Une après-midi à l’usine ophtalmologique

23 décembre 2025


Ce lundi, je traverse pédestrement la Seine par le pont Corneille toujours en travaux puis prends sur la gauche en direction de la Clinique Mathilde au sein de laquelle tourne l’usine ophtalmologique.
J’ai rendez-vous à quinze heures pour ma visite annuelle. Je monte au troisième étage où je dois d’abord subir l’examen dit de champ visuel. N’en ayant pas eu depuis deux mille vingt-deux, je ne sais plus trop où ça se passe. Je demande à la première salle d’attente que je trouve si c’est ici. Une des présentes me dit que son compagnon a aussi ce rendez-vous et qu’elle ne sait pas s’ils sont au bon endroit. Quand passe une médecin nous nous adressons à elle et elle nous envoie au bout du couloir.
Cependant que le mari de la présente passe son examen, elle discute avec moi, m’apprenant que, malgré son jeune âge, son mari est lui aussi atteint d’un glaucome dont il ne sait l’origine, n’en ayant pas dans sa famille. Alors que moi si : mon père, mon frère, ma sœur.

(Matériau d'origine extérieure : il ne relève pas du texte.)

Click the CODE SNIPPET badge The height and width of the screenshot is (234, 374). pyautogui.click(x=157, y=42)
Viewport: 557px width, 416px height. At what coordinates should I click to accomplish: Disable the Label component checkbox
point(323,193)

Quand vient mon tour, je suis seul en compagnie d’une médecin alors que, la fois précédente, l’homme qui s’était occupé de moi faisait plusieurs examens en parallèle. Elle me rappelle comment ça fonctionne et me voici cliquant à chaque fois que je vois apparaître une petite lumière, d’abord avec l’œil gauche puis avec l’œil droit puis, me dit-elle, il faut recommencer l’œil gauche. « Je n’aime pas cet examen », lui dis-je. « Je suis désolée », me dit-elle. « Oh, vous n’y êtes pour rien ! » Elle est douce et gentille mais ne me dit rien du résultat. L’ophtalmo s’en chargera.
Je descends à l’étage au-dessous. Ma Carte Vitale remise à la secrétaire, j’attends que l’on m’appelle. C’est une jeune femme blonde qui m’introduit dans le bureau du boss, lequel n’y est pas. Elle me dit qu’elle est étudiante en médecine et qu’elle va remplir quelques informations dans mon dossier puis elle mesure ma tension en m’envoyant un petit jet d’air dans chaque œil. Celle-ci est bonne.

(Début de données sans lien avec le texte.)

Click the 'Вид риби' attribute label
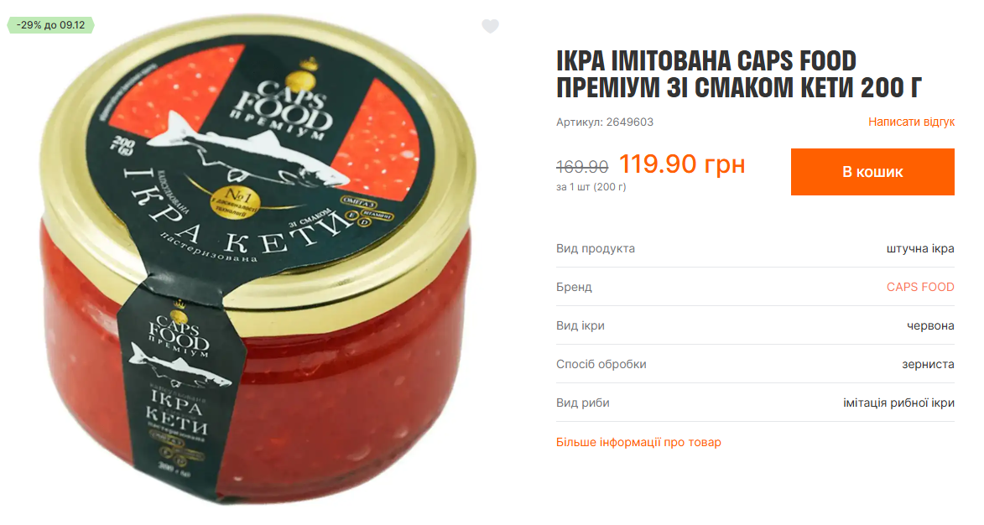This screenshot has height=525, width=984. click(x=582, y=403)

Quand le boss entre je lui demande ce qu’il en est de mon champ visuel. Là, c’est moins bien, surtout pour l’œil droit, l’œil gauche est toujours à peu près le même, mais le résultat est toujours difficile à interpréter. « C’est comme un jeu vidéo, me dit-il, il y a des jours où on est moins bon que d’autres. Il faudra en faire un chaque année à partir de maintenant. »
Il me renvoie en salle d’attente où sont surtout des vieilles et des vieux comme moi, une majorité devant subir une opération de la cataracte. Une orthoptiste m’appelle pour la suite des examens. Elle contrôle ma vue. Celle-ci est inchangée, de près comme de loin. Elle me fait passer l’océté qui permet de juger de l’état du nerf optique, examen fort important pour ce dont je souffre. De retour en salle d’attente, je n’ai plus qu’à patienter jusqu’à ce qu’une dernière fois, le boss m’appelle.
Il me dit que le résultat de l’océté est à peu près semblable à ce qu’il était l’année précédente mais qu’il faudra vraiment refaire un schéma visuel l’an prochain. Je lui parle des gouttes de Cosidime qui me donnent une sorte d’allergie. « C’est peut-être le conservateur », me dit-il. « Je croyais qu’il n’y avait pas de conservateur dans le Cosidime. Le pharmacien m’a dit que c’était pour cela qu’il ne fallait pas utiliser un flacon plus de vingt-huit jours. » « Vous me mettez le doute », me dit-il. Il vérifie via son ordinateur. Effectivement, il n’y a pas de conservateur. Il me propose de le remplacer par un médicament équivalent. « Il faut qu’il soit au moins aussi efficace que celui que je prends », lui dis-je. « Il faudra le vérifier, je vous donnerai un nouveau rendez-vous pour mesurer la tension oculaire dans quatre mois. » « Dans ce cas, je préfère garder ce Cosidime. » Je lui souhaite de bonnes fêtes et vais régler mon dû à la secrétaire.
Je sors de là à moitié anxieux et rejoins l’arrêt de bus devant la Bibliothèque Simone de Beauvoir. Il est dix-sept heures. Au bout de dix minutes apparaît un Effe Sept. En traversant le pont Corneille, grâce à mon opération de la cataracte de l’an dernier, je vois fort bien le coucher de soleil sur l’endroit d’où je viens, une réussite dont je suis redevable au boss, mais je trouve inquiétant qu’il en sache moins que moi sur un médicament qu’il prescrit.